Why did triple-negative breast cancer become her focus?
She attended a conference about it in 2008 and learned it was disproportionately affecting young Black and Hispanic women with worse outcomes. Then she was diagnosed with breast cancer herself the next year. Those two things collided and changed the direction of her entire career.
What was the significance of the Kaiso gene discovery?
She found it was more abundant in triple-negative breast cancer cells, and when she removed it in the lab and in animal models, the cancer stopped spreading. It became a potential drug target—a real path toward new treatment options.
But she wasn't just a bench scientist, was she?
No. She spent as much energy building bridges between the laboratory and the communities most affected by the disease. She worked with The Olive Branch of Hope, mentored young scientists, co-founded the Black Scientists Network.

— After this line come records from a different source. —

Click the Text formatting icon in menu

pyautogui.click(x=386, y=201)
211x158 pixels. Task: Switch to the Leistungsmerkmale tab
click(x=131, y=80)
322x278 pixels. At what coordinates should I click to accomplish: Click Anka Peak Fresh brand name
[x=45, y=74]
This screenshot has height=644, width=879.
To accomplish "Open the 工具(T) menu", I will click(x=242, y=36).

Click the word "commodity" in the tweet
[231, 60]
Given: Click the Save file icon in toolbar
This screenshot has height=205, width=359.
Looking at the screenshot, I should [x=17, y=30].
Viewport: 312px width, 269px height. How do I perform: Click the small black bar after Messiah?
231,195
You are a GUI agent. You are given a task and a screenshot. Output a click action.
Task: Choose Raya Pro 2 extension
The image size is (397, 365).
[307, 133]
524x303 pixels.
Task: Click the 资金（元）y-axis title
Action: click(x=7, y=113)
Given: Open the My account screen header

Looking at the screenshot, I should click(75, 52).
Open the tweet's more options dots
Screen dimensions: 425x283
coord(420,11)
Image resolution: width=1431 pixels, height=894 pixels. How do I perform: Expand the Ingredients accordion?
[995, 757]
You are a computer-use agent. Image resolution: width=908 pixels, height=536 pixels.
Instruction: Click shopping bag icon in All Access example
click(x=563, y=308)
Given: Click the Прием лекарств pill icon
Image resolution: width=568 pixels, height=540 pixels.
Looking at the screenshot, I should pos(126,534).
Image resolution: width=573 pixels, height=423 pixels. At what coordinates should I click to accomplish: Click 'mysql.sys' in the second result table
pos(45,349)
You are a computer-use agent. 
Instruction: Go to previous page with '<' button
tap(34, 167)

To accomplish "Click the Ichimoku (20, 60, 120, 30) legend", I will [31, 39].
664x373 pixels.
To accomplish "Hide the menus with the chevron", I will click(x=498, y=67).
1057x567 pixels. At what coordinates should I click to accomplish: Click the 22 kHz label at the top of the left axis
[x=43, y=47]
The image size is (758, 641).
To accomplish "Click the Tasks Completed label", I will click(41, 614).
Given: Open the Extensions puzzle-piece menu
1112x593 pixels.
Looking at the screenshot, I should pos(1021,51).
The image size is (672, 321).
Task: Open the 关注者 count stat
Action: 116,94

She understood that research without community connection was incomplete.
What struck people most about her as a mentor?
She had high expectations and she was relentless about pushing people toward their potential. But she was also right there beside them, checking in, asking how to get them back on track. She saw something in people and wouldn't let them settle for less.
Did she ever speak about the barriers she faced?
Yes, especially in her final months. She talked about the lack of sustained funding for science, the inequities embedded at every level of academia and healthcare, how slowly discoveries reach patients. But she didn't just complain—she acted. She pushed institutions. She spoke up. She built alternatives.